In fact, signage and directions – not to mention the sheer size of the place – were common complaints, as were onward travel options. 

Christine Charaudeau told us: “The signage is terrible. I’ve often followed signs that led to nowhere. Thankfully, I speak French and am familiar with the airport but for first time travellers … yikes!”

Edwin Walley added that it was, “impossible to get from point A to point B,”  as he described the logistics at the airport as the “worst in the world”.

And James Patterson had a piece of advice taken from another airport. “The signage could be better – they could take a cue from Heathrow in that regard.”

Anthony Schofield said: “Arriving by car/taxi is painful due to congestion and the walk from the skytrain to baggage claim seems interminable.”

Border control

Border control, too, was a cause for complaint. “The wait at the frontière is shameful,” Linda, who preferred to use just her first name, told us. “I waited one and a half hours standing, with a lot of old people.”

Sharon Dubble agreed. She wrote: “The wait time to navigate passport control and customs is abysmal!”

Deborah Mur, too, bemoaned the issue of, “the long, long wait to pass border control in Terminal E, especially at 6am after an overnight flight.”

Beth Van Hulst, meanwhile, pulled no punches with her estimation of border staff and the airport in general. “[It] takes forever to go through immigration, and staff deserve their grumpy reputation. Also, queuing is very unclear and people get blocked because the airport layout is not well designed.”

Jeff VanderWolk highlighted the, “inadequate staffing of immigration counters and security checkpoints”, while Karel Prinsloo had no time for the brusque attitudes among security and border personnel. “Officers at customs are so rude.
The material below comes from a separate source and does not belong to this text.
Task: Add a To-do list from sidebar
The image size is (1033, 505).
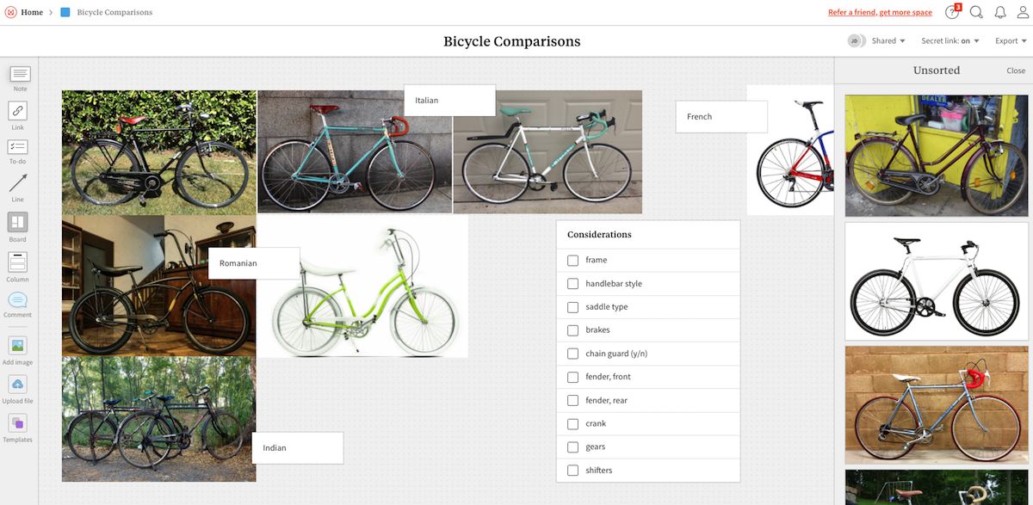Action: pyautogui.click(x=18, y=148)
I once confronted the commander about their terrible behaviour.  His response said it all: ‘We are not here to be nice’. Also the security personnel.”


One of the most-complained-about aspects is one that is not actually within the airport’s control – public transport connections.  

Mahesh Chaturvedula was just one of those to wonder about integrated travel systems in France, noting problems with the reliability of onward RER rail services, and access to the RER network from the terminal.

The airport is connected to the city via RER B, one of the capital’s notoriously slow and crowded suburban trains. Although there are plans to create a new high-speed service to the airport, this now won’t begin until after the 2024 Olympics.

Sekhar also called for, “more frequent trains from SNCF to different cities across France with respect to the international flight schedules.”

The good news

But it wasn’t all bad news for the airport, 35 percent of survey respondents said the airport had more positives than negatives, while a Twitter poll of local readers came out in favour of Charles de Gaulle.

Conceding that the airport is “too spread out”, Jim Lockard said it, “generally operates well; [and has] decent amenities for food and shopping”.

Declan Murphy was one of a number of respondents to praise the, “good services and hotels in terminals”, while Dean Millar – who last passed through Charles de Gaulle in October – said the, “signage is very good. [It is] easy to find my way around”.

He added: “Considering the size (very large) [of the airport] it is very well done.  So no complaints at all.”